Abstract
Human activity recognition is a challenging problem with many applications including visual surveillance, human-computer interactions, autonomous driving, and entertainment. In this study, we propose a hybrid deep model to understand and interpret videos focusing on human activity recognition. The proposed architecture is constructed combining dense optical flow approach and auxiliary movement information in video datasets using deep learning methodologies. To the best of our knowledge, this is the first study based on a novel combination of 3D-convolutional neural networks (3D-CNNs) fed by optical flow and long short-term memory networks (LSTM) fed by auxiliary information over video frames for the purpose of human activity recognition. The contributions of this paper are sixfold. First, a 3D-CNN, also called multiple frames is employed to determine the motion vectors. With the same purpose, the 3D-CNN is secondly used for dense optical flow, which is the distribution of apparent velocities of movement in captured imagery data in video frames. Third, the LSTM is employed as auxiliary information in the video to recognize hand-tracking and objects. Fourth, the support vector machine algorithm is utilized for the task of classification of videos. Fifth, a wide range of comparative experiments are conducted on two newly generated chess datasets, namely the magnetic wall chess board video dataset (MCDS), and standard chess board video dataset (CDS) to demonstrate the contributions of the proposed study. Finally, the experimental results reveal that the proposed hybrid deep model exhibits remarkable performance compared to the state-of-the-art studies.
-
IEEE Keywords
- Videos,
- Optical imaging,
- Deep learning,
- Feature extraction,
- Activity recognition,
- Support vector machines,
- Optical computing
Introduction
Board games have been played for centuries in all cultures and societies. There are elegant rules, deep strategies, and numerous tactical possibilities involved in such games. Chess is one of the most popular board games in the world. The World Chess Federation (FIDE) informs that 605 million people play chess [1]. Chess has always been a challenge for computer hardware designers and software developers. For this purpose, robot systems interacting with people in complex environments need the capability to correctly interpret and respond to human behaviors. Entertainment is a natural way of integrating social robots into our lives. Playing chess with a social robot requires the recognition of human behavior using computer vision. Thus, chess is an attractive topic for research on human-machine interaction. It is necessary to produce solutions in areas such as image processing, strategy establishment, and others to solve chess problems.

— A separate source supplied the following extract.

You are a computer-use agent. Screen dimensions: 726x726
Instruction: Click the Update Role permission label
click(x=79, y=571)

Human activity recognition (HAR) is a challenging task that provides recognition of activities in complex interactions without verbal communication. HAR has numerous potential applications such as in devices to determine the communication between humans and the environment, surveillance systems, video understanding applications including online advertising, or video retrieval, and video surveillance. Depending on their complexity, human activities are categorized as gestures, atomic actions, human-to-object or human-to-human interactions, group actions, behaviors, and events [2]. A software system that handles HAR is required, which should perform three functions: background subtraction to separate the parts of the image that are invariant over time; human tracking in which the system locates human motion; and human action and object detection, in which the system is able to localize human activity in an image [3]. In order to localize action recognition, there are local representations such as the pipeline of interest point detection, local descriptor extraction, and aggregation of local descriptors.
Local descriptors based on pixel values and optical flow are used for HAR tasks. Local representations for action recognition on Space-Time Interest Points (STIPs) follow the pipeline of interest point detection, local descriptor extraction, and aggregation of local descriptors. Klaser et al. [4] suggest the histogram of gradient orientations as a motion descriptor. Optical flow is the distribution of apparent velocities of movement in captured imagery data. The motions are extracted by comparing two images, which might be considered between two images captured at two different times (temporal) or two images captured at exactly the same time but using two different cameras with known camera parameters (static optical flow). Generally, optical flow is a 2D vector where each vector is a displacement vector showing the movement of pixels from the first frame to the second in the perpendicular image axes. The Farnebäck method [5] is a two-frame motion estimation algorithm that uses polynomial expansion, where a neighborhood of each image pixel is approximated by a polynomial. In this work, we focus on quadratic polynomials, which give the local signal model represented in a local coordinate system.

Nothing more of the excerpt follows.